Copy the entries below verbatim, from the line containing "Image resolution: width=923" through the line containing "will pyautogui.click(x=365, y=242).", including both of those lines.

* Exercise materials:
»»

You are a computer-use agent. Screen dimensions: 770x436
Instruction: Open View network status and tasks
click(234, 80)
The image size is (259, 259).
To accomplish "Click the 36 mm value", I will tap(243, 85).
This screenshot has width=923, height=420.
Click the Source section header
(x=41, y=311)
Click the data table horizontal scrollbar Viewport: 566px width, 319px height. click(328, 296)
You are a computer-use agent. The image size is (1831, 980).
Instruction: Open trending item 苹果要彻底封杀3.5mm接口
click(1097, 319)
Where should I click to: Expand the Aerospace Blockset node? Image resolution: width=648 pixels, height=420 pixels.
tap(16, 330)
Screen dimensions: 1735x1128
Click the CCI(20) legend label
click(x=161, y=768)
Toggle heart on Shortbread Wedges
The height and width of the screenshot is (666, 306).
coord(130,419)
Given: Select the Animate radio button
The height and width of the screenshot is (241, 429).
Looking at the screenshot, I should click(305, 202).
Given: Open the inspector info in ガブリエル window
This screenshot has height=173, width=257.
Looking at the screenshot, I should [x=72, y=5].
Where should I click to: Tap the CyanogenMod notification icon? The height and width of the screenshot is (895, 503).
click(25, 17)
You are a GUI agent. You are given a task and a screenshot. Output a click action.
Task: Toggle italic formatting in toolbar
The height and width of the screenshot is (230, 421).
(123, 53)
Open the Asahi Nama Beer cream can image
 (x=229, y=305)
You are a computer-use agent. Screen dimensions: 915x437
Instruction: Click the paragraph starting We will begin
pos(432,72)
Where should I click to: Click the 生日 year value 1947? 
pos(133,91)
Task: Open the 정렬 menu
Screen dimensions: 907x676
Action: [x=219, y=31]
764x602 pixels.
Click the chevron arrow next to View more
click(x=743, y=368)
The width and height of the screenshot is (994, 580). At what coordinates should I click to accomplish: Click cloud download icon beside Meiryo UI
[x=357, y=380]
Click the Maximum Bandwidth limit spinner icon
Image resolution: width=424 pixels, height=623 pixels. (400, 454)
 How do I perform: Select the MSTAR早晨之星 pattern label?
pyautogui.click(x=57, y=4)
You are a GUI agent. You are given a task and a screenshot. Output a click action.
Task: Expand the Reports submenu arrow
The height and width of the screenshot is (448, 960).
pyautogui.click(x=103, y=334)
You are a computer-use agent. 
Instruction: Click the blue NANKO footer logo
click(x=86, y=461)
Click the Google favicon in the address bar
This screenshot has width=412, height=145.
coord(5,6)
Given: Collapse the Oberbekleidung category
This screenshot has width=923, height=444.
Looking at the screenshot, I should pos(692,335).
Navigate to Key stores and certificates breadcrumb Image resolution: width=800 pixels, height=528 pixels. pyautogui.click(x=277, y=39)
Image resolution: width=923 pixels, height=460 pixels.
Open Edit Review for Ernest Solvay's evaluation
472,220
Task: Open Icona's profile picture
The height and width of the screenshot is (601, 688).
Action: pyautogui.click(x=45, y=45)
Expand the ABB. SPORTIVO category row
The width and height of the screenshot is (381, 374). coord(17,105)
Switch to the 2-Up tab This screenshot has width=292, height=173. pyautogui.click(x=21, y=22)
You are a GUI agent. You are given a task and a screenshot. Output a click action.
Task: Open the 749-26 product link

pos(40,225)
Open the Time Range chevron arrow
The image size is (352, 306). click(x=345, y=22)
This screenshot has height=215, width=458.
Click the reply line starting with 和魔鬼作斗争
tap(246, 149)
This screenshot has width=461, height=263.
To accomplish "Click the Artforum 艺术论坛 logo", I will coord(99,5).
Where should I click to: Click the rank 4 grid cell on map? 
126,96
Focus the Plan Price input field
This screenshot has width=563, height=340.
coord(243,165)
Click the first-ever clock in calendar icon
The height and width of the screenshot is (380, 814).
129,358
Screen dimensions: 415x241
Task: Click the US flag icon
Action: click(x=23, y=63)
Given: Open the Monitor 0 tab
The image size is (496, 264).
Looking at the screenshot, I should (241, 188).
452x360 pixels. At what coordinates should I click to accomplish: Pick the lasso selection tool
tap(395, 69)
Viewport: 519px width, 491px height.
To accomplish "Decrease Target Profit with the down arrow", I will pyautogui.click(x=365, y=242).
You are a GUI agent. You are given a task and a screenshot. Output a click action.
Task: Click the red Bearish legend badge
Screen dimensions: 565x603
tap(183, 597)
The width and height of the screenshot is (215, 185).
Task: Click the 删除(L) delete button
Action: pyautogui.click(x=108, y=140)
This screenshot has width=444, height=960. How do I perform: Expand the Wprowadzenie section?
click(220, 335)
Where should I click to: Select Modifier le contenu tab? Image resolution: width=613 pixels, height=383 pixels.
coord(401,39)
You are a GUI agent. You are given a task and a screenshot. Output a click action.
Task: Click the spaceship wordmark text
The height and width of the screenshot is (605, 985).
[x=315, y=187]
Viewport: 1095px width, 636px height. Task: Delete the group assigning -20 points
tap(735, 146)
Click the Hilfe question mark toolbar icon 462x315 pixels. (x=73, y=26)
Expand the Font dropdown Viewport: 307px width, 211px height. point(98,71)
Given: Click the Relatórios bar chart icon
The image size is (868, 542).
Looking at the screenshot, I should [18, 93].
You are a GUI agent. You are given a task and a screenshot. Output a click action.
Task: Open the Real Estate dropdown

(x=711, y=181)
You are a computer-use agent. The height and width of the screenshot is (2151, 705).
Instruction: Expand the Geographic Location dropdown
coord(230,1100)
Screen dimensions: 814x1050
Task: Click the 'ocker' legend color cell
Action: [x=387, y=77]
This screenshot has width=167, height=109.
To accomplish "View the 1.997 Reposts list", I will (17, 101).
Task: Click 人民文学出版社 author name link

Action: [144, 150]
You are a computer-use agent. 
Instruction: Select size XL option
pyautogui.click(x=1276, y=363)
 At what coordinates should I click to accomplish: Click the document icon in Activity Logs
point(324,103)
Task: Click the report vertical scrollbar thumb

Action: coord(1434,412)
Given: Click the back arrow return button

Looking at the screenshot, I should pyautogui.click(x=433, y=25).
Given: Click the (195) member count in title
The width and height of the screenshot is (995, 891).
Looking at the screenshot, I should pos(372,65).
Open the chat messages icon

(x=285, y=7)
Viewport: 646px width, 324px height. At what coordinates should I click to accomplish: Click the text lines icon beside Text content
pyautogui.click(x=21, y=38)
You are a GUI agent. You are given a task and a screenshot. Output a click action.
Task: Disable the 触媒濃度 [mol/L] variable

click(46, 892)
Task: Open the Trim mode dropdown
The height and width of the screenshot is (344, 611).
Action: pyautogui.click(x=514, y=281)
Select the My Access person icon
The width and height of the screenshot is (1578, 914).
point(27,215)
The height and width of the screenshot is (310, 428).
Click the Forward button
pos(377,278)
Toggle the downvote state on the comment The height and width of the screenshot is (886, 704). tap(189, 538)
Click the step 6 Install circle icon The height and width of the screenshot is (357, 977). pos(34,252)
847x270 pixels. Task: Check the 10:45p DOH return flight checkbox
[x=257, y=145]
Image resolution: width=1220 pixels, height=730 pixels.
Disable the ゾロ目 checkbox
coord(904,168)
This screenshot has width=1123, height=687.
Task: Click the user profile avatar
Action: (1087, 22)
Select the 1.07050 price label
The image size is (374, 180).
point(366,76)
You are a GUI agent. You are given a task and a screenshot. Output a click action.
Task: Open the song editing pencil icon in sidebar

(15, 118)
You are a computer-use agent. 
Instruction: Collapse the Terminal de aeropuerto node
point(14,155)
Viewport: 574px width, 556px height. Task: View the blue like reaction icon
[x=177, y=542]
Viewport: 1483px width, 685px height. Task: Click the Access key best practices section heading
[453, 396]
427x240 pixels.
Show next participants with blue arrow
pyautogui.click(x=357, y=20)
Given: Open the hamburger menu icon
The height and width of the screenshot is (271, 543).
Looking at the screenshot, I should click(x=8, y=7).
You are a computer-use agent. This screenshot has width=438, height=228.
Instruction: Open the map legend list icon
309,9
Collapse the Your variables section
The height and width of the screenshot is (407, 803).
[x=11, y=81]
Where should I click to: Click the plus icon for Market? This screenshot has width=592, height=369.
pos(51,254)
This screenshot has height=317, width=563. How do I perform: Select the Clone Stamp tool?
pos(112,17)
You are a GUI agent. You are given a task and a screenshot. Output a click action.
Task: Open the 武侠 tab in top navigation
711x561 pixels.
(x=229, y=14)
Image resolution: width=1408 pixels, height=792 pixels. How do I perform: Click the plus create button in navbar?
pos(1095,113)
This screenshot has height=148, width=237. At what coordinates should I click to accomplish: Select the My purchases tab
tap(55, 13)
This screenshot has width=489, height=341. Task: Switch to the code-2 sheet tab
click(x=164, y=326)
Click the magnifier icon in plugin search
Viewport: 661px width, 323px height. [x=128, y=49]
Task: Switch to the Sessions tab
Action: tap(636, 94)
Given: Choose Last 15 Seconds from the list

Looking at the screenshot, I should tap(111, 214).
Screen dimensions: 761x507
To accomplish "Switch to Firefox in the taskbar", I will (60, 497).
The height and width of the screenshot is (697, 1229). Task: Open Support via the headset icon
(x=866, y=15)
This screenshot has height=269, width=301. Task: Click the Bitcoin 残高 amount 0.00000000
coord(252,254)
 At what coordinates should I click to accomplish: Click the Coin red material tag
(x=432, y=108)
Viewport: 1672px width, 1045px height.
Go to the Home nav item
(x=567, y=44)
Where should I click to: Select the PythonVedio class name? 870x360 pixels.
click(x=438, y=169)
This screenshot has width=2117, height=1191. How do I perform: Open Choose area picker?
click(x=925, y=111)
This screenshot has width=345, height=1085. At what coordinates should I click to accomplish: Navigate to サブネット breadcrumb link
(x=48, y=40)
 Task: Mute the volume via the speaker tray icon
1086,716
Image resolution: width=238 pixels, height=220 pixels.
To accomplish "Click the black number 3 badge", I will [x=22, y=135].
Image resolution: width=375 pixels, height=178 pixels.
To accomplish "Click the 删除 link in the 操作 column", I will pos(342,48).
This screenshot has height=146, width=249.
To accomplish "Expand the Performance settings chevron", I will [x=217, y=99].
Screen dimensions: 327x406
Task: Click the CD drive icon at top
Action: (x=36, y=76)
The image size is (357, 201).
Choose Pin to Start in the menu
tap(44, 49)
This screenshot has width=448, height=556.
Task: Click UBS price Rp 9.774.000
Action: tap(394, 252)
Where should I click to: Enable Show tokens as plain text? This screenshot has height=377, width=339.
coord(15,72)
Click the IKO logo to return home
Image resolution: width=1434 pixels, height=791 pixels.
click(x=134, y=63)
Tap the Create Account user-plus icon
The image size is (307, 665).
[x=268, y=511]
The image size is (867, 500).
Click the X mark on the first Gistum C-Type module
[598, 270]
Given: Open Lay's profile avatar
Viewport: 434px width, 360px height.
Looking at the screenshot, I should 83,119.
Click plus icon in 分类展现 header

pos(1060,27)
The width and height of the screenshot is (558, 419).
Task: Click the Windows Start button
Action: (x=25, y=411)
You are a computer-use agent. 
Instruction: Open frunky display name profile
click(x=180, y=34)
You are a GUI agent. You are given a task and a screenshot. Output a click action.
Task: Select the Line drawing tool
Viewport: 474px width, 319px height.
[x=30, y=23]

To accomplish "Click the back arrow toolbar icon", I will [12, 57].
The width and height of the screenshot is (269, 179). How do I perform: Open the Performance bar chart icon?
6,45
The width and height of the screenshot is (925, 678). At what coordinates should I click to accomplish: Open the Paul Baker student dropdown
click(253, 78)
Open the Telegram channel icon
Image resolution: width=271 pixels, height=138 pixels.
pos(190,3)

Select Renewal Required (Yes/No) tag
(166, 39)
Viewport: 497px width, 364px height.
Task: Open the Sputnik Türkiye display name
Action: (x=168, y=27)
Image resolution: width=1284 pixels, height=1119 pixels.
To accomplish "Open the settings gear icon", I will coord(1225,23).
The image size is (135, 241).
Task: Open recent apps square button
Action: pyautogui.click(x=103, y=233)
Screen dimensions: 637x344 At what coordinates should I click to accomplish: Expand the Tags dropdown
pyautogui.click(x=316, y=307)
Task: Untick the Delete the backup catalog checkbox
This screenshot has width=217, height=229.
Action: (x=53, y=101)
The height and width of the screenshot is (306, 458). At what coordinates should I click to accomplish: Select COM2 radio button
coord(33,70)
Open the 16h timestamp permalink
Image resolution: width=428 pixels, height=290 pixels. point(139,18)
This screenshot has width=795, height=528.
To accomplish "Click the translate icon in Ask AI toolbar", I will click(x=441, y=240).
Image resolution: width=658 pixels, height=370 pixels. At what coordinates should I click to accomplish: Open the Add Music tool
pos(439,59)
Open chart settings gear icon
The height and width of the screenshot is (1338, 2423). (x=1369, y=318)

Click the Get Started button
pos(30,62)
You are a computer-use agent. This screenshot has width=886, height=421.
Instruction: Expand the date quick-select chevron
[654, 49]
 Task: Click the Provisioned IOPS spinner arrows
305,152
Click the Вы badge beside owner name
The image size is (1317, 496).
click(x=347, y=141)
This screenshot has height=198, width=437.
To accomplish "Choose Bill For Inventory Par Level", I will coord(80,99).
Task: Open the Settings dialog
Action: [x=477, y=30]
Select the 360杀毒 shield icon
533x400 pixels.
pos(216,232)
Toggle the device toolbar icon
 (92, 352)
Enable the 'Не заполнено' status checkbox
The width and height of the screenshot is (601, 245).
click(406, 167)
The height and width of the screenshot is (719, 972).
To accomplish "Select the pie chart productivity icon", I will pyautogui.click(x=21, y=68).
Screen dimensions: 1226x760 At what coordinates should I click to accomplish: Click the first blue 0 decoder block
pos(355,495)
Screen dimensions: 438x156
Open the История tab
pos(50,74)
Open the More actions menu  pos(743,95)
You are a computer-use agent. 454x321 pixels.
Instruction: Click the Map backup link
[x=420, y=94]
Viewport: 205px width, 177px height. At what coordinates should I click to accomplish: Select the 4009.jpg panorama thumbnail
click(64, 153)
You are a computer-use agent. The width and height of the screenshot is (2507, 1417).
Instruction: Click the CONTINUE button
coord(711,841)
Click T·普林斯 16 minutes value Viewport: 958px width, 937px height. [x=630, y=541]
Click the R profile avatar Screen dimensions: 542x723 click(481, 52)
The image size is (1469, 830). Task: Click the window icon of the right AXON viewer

««

* Exercise result:
Image resolution: width=923 pixels, height=460 pixels.
Open Edit Review for Ernest Solvay's evaluation
472,220
Task: Open Icona's profile picture
The height and width of the screenshot is (601, 688).
Action: pyautogui.click(x=45, y=45)
Expand the ABB. SPORTIVO category row
The width and height of the screenshot is (381, 374). coord(17,105)
Switch to the 2-Up tab This screenshot has width=292, height=173. pyautogui.click(x=21, y=22)
You are a GUI agent. You are given a task and a screenshot. Output a click action.
Task: Open the 749-26 product link

pos(40,225)
Open the Time Range chevron arrow
The image size is (352, 306). click(x=345, y=22)
This screenshot has height=215, width=458.
Click the reply line starting with 和魔鬼作斗争
tap(246, 149)
This screenshot has width=461, height=263.
To accomplish "Click the Artforum 艺术论坛 logo", I will coord(99,5).
Where should I click to: Click the rank 4 grid cell on map? 
126,96
Focus the Plan Price input field
This screenshot has width=563, height=340.
coord(243,165)
Click the first-ever clock in calendar icon
The height and width of the screenshot is (380, 814).
129,358
Screen dimensions: 415x241
Task: Click the US flag icon
Action: click(x=23, y=63)
Given: Open the Monitor 0 tab
The image size is (496, 264).
Looking at the screenshot, I should (241, 188).
452x360 pixels. At what coordinates should I click to accomplish: Pick the lasso selection tool
tap(395, 69)
Viewport: 519px width, 491px height.
To accomplish "Decrease Target Profit with the down arrow", I will pyautogui.click(x=365, y=242).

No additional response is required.